In Seoul, the benchmark KOSPI was down a hefty 3.87 percent at 1,788.59 with South Korean exporters such as Samsung Electronics and Hyundai Motor hit hard.
The worldwide selloff came after Wall Street investment bank Morgan Stanley warned that the US and eurozone economies were "dangerously close" to a double-dip recession.
Stocks were further punished by a fresh round of gloomy economic data from the United States such as jobless claims, and growing doubts about the ability of European banks to withstand the 17-nation eurozone's debt crisis.
The Dow Jones Industrial Average was down 3.7 per cent at the closing bell, while the broader S&P 500 slumped 4.5 per cent and the tech-heavy Nasdaq Composite plummeted 5.2 per cent.
Losses were even worse in Europe on Thursday, as London stocks closed down 4.5 per cent, Paris fell 5.5 per cent and Frankfurt dropped 5.8 per cent.
Oil prices slumped as traders fretted that an economic downturn could erode global energy demand. Early in Asia, West Texas Intermediate crude for delivery in September was down $1.05 from its New York close at $81.33 a barrel.
Gold and US Treasury bonds - both safe havens in times of trouble - broke record ground with bullion reaching $1,837.50 per ounce on the Hong Kong spot market from a previous high of $1,826.10 in New York.
A report in The Wall Street Journal that the US Federal Reserve was worried about the liquidity of major European banks contributed to the selloffs in European markets.
French lenders came under especially intense pressure, with Societe Generale losing more than 12 per cent.
"The concern is that the escalating European sovereign debt crisis - which is now engulfing larger countries -- and the potential fallout for the banking sector and financial markets, could provide a killer blow," said Nick Kounis, an economist at ABN Amro in Europe.

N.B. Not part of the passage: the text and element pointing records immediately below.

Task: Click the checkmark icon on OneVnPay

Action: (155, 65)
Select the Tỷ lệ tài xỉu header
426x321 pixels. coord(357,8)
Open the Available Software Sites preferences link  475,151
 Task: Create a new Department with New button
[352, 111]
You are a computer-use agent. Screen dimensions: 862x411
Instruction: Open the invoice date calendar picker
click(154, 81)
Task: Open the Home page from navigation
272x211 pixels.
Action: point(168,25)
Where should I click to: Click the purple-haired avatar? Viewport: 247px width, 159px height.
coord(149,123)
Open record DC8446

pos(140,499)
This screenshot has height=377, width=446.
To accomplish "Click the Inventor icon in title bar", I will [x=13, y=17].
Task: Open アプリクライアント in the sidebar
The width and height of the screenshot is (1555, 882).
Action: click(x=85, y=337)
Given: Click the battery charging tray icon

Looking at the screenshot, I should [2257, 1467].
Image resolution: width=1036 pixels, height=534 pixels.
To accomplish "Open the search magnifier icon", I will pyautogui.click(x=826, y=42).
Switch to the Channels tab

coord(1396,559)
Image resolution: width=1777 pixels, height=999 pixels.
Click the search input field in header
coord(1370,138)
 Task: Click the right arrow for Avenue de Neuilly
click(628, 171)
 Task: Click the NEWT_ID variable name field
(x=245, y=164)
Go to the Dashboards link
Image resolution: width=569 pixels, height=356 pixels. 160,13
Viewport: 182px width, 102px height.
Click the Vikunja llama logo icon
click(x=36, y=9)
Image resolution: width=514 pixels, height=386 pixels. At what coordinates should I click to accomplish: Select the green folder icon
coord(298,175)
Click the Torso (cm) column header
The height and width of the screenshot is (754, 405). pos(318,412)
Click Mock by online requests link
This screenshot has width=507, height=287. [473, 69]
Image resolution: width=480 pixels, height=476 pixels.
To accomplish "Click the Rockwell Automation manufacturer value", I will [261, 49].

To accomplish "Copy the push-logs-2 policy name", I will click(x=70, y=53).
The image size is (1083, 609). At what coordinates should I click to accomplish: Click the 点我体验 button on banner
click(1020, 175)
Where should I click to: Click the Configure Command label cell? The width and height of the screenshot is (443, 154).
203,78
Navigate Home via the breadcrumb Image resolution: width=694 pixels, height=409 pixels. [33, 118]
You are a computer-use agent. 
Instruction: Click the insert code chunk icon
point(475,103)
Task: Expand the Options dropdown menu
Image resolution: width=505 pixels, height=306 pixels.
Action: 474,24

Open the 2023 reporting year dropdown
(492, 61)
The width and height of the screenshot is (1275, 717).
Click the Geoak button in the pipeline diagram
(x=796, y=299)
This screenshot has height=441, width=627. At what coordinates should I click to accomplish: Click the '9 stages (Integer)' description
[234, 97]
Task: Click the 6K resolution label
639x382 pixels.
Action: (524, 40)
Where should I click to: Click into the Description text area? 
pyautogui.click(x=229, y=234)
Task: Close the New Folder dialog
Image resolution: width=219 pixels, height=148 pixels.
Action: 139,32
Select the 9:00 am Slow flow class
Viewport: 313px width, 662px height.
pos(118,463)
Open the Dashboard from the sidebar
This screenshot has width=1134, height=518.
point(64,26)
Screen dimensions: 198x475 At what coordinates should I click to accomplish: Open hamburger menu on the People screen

The tumult played out on the currency markets with the euro at $1.4321 and 109.75 Japanese yen, from $1.4337 and 109.70 yen late in New York.
The yen was at 76.64 to the dollar in early Japanese trade, from 76.52 overnight in New York.
"Concerns about a slowdown in the US and global economies, the European debt problems and the stronger yen are all going to weigh on the market," Hiroichi Nishi, general manager at Tokyo's SMBC Nikko Securities, told Dow Jones Newswires.
The concerns are not confined to the developed world. At Deutsche Bank, economists focused on the impact of slower Chinese growth on the rest of the world.
They foresaw a "soft landing" for China this year and next, but concluded that "global stock markets will likely be negatively impacted by a Chinese slowdown".
They said the world's second-biggest economy would grow 8.9 per cent this year, down from 10.3 per cent in 2010, and by 8.3 per cent in 2012, "mostly due to the effect of monetary tightening".